## WHAT THE TASK REQUIRES
All of the data should be output character for character, except the pictures.

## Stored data

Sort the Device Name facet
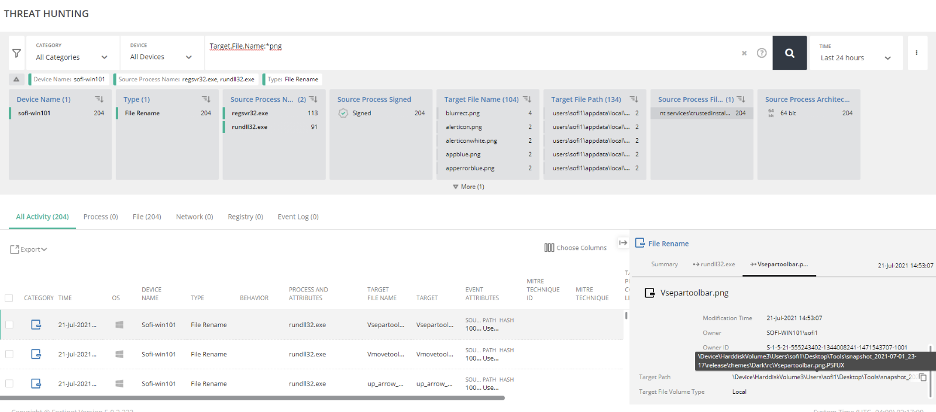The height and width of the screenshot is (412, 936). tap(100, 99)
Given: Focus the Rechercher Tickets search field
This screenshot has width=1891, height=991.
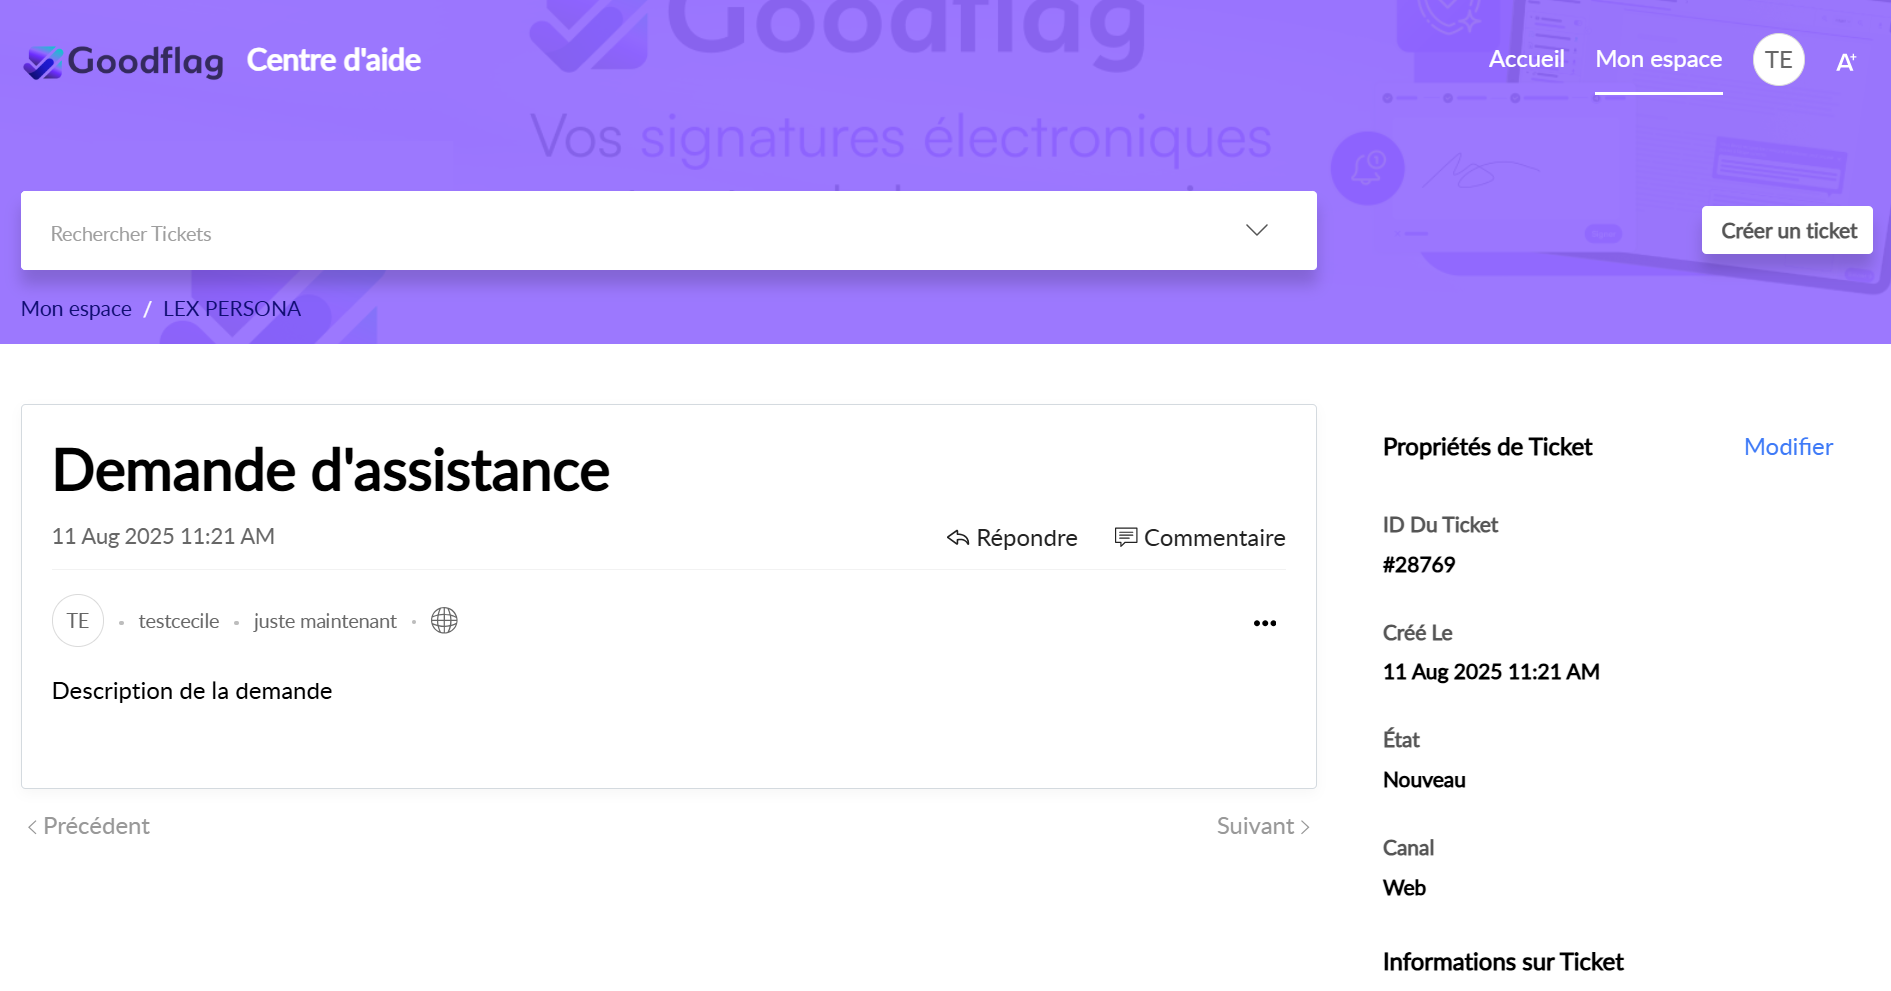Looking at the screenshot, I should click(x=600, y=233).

## RESPONSE
Sort the Device Name facet
The height and width of the screenshot is (412, 936). tap(100, 99)
Given: Focus the Rechercher Tickets search field
This screenshot has width=1891, height=991.
Looking at the screenshot, I should click(x=600, y=233).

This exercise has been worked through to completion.